Hope the garden produces well for you. We've only been at it for a few years and found "Square Foot Gardening" is very good, especially if your soil is iffy. ("How to Mix the Perfect Soil for the Perfect Garden"). The system lends itself well to multiple gardeners. A family I know made individual 4' x 4' plots for three of their children. The kids were tickled with the results.
This year, we got some 2" x 6" lumber free from a dad who salvaged it from a construction dumpster (and had leftovers after building his daughter a fort) and seeds from a very kind freecycler. The biggest investment was the peat moss etc. needed. Vermiculite is hard to come by but we found a decent deal online. Once the bed is established you just add to it year by year, so it's not as heavy costwise. We're almost ready to roll with our second 4' x 8' bed. Tell us how it goes for you as your summer progresses. Personally I'm looking forward to some REAL tomatoes.

Guest's picture

I love to garden and have been gardening for years.

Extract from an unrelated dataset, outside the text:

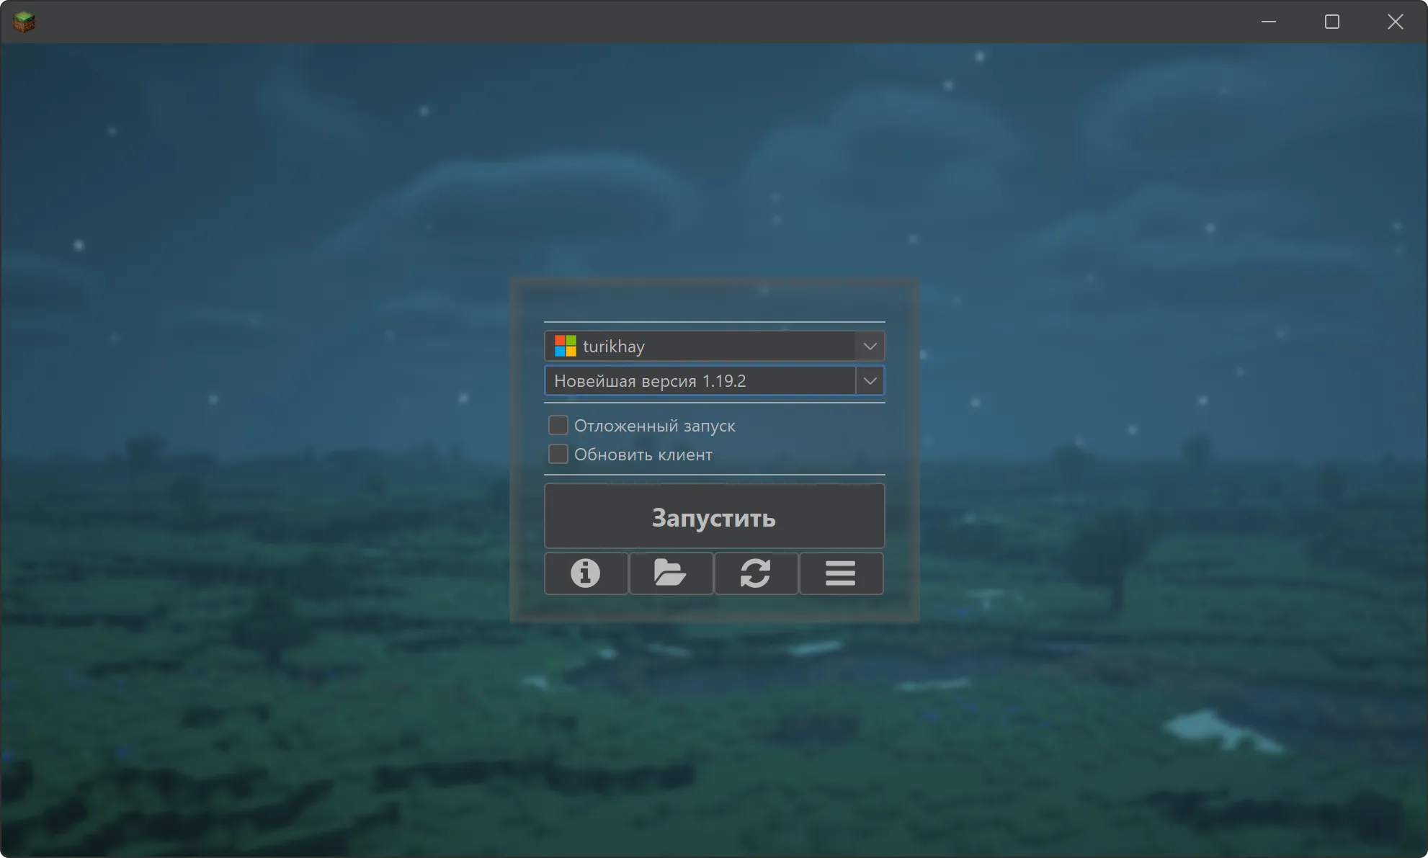Close the launcher window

I like to start my plants from seed since the variety of seeds available is always bigger then the variety of seedlings that you can buy locally. Even though I don't garden with friends, we always share seedlings and ideas.

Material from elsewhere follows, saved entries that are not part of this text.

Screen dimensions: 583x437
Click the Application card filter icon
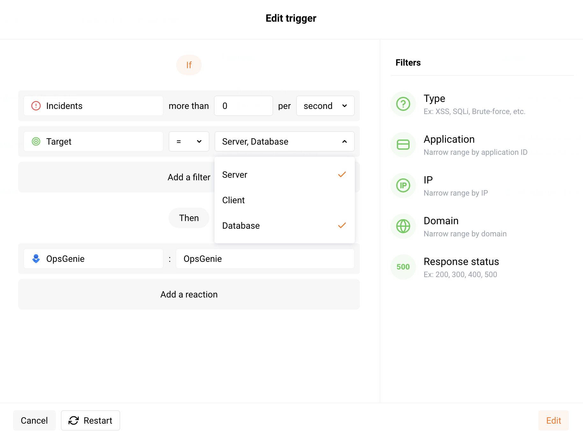coord(403,144)
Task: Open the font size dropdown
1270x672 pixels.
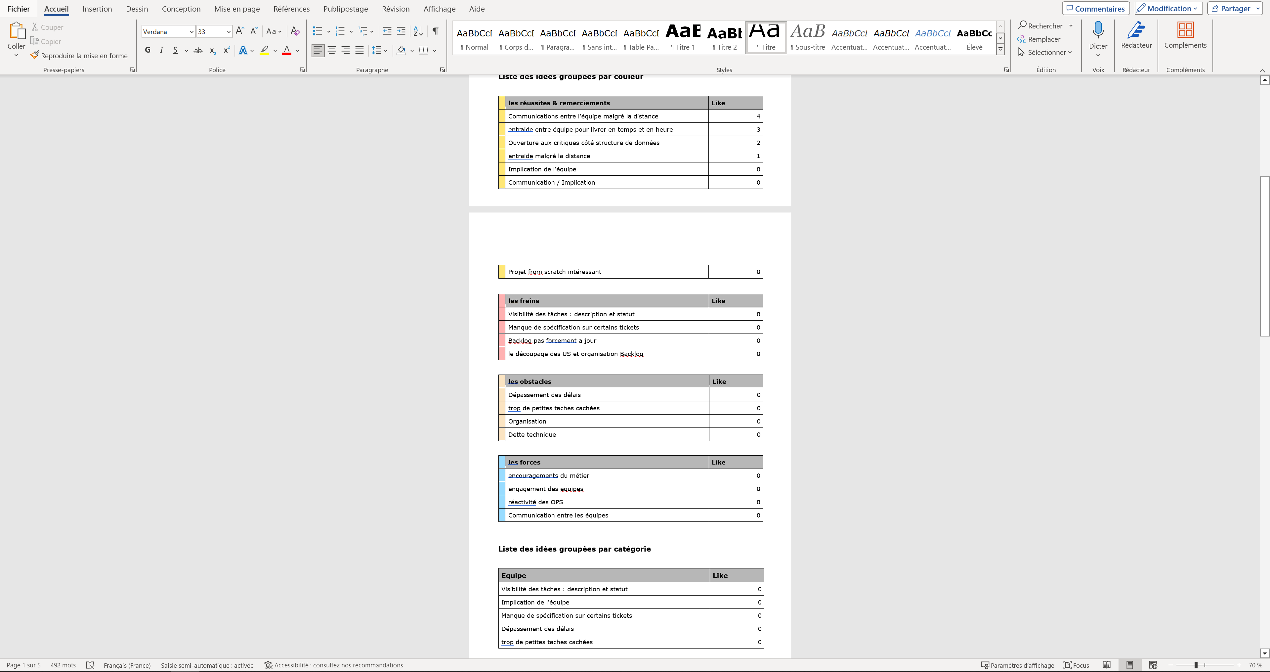Action: 228,32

I also wanted to remind folks not to forget your local foodbank. If it happens that your zucchini (or beans or tomatoes) produces too many to use at one time, your local foodbank always welcomes garden fresh produce. My local foodbank actually has a community garden where you can volunteer your time to help them plant, weed, harvest.

Guest's picture

Just a little word of caution on that free lumber found in a dumpster. To use it in gardening, especially veggie gardens, make sure that the wood has not been treated. Any chemicals that were added to the wood can go into the ground and your plants. Most places that you buy lumber will let you know, but when getting it out of a dumpster, you have no idea.

Guest's picture

Vermiculite all I can say is NO, NO, NO!! I am amazed you were able to find it at all. It is and cannot be sold here in MN. It has been proven as cancer causing. MN is in the process of trying to figure out what to do with the old vermiculite plants. All the soil needs to be removed and treated as hazerdous waste. Please research it before you think of using vermiculite.

Guest's picture

Labels are *so* important for a shared garden. labels on the beds, labels on the rows/squares. And if any of the crops are new to any of the gardeners, keep a book with pictures handy so nobody accidentally weeds up something that was wanted.

Especially in a community garden plot, there are likely to be lots of volunteers, and if some of them turn out to be wanted, you have to adjust your labels. Your gardening partners can't read your mind!